L’unica certezza è che l’interregno in cui viviamo da trent’anni non sembra essere una soluzione auspicabile.
[1] Si veda l’intervento di U. Pagano, Quale modello per il capitalismo italiano?, «pandorarivista.it», 16 gennaio 2021.
[2] In questo contributo, utilizziamo la nozione di mercato del controllo societario in un’accezione più ampia e generale, non circoscritta alla disciplina dei mercati finanziari ma estesa a tutte le fattispecie concernenti controllo e contendibilità, quindi anche alle diverse barriere formali o meccanismi affini. Sul tema si veda l’ottimo lavoro di M. Cistaro, Il mercato del controllo societario. Note per una teoria generale della libera concorrenza, Cedam 2015.
[3] Cfr. R. Magliano, Neo colbertismo domestico e misure antiscalata, in Dir. comm. int., 2012.
[4] Cfr. C. San Mauro, La disciplina della nuova golden share, in «Federalismi», 2012.
[5] Al di fuori dei settori sopra indicati, sono considerate di rilevante interesse nazionale le società che possiedono un fatturato annuo netto non inferiore a 300 milioni di euro e un numero medio di dipendenti nel corso dell’ultimo esercizio non inferiore a 250 (qualora rientri nel 20% di tali valori, l’attività della società deve risultare rilevante in termini di indotto e di benefici del sistema economico-produttivo del Paese, anche in termini di presenza sul territorio di stabilimenti produttivi). Nel giugno del 2011, il CDA di Cassa Depositi e Prestiti ha approvato la costituzione del Fondo Strategico Italiano, una apposita società per azioni finalizzata all’assunzione di partecipazioni strategiche, con statuto approvato il successivo 27 luglio.

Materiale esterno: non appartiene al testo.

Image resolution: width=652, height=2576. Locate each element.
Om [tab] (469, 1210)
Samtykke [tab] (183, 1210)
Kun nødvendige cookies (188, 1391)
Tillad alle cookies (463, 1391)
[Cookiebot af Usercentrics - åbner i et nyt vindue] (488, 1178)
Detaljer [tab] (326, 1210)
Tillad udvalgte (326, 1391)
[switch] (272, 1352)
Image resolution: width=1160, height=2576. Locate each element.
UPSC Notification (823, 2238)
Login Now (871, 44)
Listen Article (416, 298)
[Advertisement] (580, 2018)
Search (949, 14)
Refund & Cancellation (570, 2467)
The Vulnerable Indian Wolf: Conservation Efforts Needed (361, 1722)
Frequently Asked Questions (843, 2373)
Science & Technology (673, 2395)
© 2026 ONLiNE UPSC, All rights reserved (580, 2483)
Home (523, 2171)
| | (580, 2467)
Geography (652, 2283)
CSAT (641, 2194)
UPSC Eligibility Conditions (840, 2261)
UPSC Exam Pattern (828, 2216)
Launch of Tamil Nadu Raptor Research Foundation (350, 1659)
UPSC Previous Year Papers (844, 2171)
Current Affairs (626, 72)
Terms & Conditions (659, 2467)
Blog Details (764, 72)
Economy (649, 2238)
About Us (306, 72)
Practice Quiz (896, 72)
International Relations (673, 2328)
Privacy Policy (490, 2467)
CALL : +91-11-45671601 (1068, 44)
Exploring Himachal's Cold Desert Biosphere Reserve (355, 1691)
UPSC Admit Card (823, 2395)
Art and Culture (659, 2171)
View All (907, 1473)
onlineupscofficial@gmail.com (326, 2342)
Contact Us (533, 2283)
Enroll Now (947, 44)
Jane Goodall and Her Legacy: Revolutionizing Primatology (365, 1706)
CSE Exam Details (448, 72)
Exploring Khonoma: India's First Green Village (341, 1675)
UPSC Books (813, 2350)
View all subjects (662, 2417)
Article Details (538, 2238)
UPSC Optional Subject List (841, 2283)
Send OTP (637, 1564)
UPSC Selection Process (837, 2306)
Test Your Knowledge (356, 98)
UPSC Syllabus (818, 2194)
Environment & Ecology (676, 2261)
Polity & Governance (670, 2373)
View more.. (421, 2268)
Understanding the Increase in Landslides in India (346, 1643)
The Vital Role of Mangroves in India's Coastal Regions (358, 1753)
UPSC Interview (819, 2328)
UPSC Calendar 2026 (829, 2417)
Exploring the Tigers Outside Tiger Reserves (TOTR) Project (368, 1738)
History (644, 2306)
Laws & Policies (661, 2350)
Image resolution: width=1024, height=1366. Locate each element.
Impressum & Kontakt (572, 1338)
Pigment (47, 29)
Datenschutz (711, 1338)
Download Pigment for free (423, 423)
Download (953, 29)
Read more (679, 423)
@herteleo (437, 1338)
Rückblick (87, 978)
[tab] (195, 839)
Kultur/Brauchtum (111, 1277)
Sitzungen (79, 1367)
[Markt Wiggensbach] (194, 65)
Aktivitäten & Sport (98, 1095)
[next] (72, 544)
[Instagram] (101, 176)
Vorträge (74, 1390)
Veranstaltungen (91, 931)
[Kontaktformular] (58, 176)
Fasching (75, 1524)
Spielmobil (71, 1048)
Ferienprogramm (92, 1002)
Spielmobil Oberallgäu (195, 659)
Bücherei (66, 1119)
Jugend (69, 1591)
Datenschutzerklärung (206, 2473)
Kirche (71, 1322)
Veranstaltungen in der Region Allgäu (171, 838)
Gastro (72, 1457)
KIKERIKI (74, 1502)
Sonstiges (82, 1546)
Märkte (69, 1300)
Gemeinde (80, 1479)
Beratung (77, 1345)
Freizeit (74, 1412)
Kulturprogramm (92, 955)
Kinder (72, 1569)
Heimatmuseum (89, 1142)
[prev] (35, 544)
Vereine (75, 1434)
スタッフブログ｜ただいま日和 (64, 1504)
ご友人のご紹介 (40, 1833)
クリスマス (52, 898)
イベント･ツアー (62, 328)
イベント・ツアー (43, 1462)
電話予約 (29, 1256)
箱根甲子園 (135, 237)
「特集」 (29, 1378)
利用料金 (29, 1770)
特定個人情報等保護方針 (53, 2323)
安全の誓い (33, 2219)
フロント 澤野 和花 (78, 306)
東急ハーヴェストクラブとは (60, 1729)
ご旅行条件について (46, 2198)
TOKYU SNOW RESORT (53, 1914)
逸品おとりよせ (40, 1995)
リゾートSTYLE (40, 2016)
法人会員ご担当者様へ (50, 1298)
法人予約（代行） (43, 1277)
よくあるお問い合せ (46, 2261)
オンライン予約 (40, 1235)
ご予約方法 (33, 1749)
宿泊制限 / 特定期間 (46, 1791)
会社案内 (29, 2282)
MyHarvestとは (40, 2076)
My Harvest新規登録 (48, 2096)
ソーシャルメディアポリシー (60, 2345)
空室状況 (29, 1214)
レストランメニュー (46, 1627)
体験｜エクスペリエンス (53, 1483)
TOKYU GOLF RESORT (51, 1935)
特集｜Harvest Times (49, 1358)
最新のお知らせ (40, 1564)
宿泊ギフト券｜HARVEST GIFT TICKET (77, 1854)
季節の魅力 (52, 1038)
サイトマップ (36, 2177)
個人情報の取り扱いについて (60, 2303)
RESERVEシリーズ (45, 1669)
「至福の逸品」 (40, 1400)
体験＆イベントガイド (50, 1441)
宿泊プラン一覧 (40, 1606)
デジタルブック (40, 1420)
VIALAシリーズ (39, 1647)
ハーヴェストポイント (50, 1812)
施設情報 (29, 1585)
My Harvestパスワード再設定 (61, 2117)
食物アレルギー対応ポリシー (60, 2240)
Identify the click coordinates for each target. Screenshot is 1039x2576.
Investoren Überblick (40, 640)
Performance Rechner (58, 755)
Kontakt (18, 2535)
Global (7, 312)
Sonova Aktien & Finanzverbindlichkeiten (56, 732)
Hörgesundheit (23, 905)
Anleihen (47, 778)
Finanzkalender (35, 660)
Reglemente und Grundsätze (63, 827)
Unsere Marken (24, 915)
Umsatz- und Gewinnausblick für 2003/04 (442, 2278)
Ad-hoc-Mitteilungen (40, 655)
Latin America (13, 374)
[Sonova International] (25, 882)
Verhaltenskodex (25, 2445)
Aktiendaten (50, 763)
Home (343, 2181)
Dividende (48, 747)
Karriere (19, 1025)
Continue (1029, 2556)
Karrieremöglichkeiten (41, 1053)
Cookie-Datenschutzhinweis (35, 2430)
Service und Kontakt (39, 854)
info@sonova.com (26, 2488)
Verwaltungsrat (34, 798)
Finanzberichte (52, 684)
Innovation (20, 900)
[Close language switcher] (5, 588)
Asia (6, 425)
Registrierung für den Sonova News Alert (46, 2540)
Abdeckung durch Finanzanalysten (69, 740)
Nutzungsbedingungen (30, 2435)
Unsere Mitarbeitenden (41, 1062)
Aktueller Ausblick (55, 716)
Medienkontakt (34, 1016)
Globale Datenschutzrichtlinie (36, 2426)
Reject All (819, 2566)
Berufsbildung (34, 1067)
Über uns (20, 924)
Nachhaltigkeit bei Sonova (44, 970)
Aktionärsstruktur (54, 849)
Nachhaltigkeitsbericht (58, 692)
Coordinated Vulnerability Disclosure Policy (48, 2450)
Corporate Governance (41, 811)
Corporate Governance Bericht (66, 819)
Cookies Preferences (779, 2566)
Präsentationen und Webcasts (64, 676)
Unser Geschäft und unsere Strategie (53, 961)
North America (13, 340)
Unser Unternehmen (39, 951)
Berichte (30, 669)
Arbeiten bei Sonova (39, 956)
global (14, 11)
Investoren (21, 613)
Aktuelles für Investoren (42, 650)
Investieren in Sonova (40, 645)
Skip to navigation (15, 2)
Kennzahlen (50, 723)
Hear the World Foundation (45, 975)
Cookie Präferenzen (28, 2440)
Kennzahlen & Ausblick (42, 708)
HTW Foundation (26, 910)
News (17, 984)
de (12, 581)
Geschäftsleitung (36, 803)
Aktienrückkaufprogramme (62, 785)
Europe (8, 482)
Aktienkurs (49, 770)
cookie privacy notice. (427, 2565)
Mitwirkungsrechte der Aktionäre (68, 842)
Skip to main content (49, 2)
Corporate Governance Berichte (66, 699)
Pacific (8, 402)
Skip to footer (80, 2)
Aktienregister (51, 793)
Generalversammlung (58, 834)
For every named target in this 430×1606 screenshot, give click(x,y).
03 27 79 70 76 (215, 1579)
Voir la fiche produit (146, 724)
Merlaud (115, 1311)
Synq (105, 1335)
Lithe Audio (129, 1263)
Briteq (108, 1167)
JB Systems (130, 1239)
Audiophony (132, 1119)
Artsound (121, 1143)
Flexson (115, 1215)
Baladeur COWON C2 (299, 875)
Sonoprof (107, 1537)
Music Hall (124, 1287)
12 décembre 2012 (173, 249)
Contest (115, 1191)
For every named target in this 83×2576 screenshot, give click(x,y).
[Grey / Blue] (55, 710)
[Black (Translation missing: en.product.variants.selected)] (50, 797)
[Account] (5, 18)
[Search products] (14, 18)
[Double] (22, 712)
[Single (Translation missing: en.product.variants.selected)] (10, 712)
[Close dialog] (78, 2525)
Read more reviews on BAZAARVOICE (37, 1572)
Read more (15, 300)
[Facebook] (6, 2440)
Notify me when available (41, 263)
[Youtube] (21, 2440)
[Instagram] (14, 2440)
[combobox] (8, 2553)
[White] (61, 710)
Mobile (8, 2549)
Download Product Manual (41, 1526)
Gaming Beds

[6] Cfr. R. Magliano, Neo colbertismo domestico e misure antiscalata, cit. p. 654.
[7] Del resto, non rappresenta altro che una logica conseguenza delle difficoltà europee nell’adottare una direttiva sull’Opa (2004/25), considerata la delicatezza del tema del mercato del controllo societario e le esigenze protezionistiche dei diversi stati membri
[8] Cfr. L. Baldacci, La “difesa dell’Italianità”, in Giur. comm., 2020.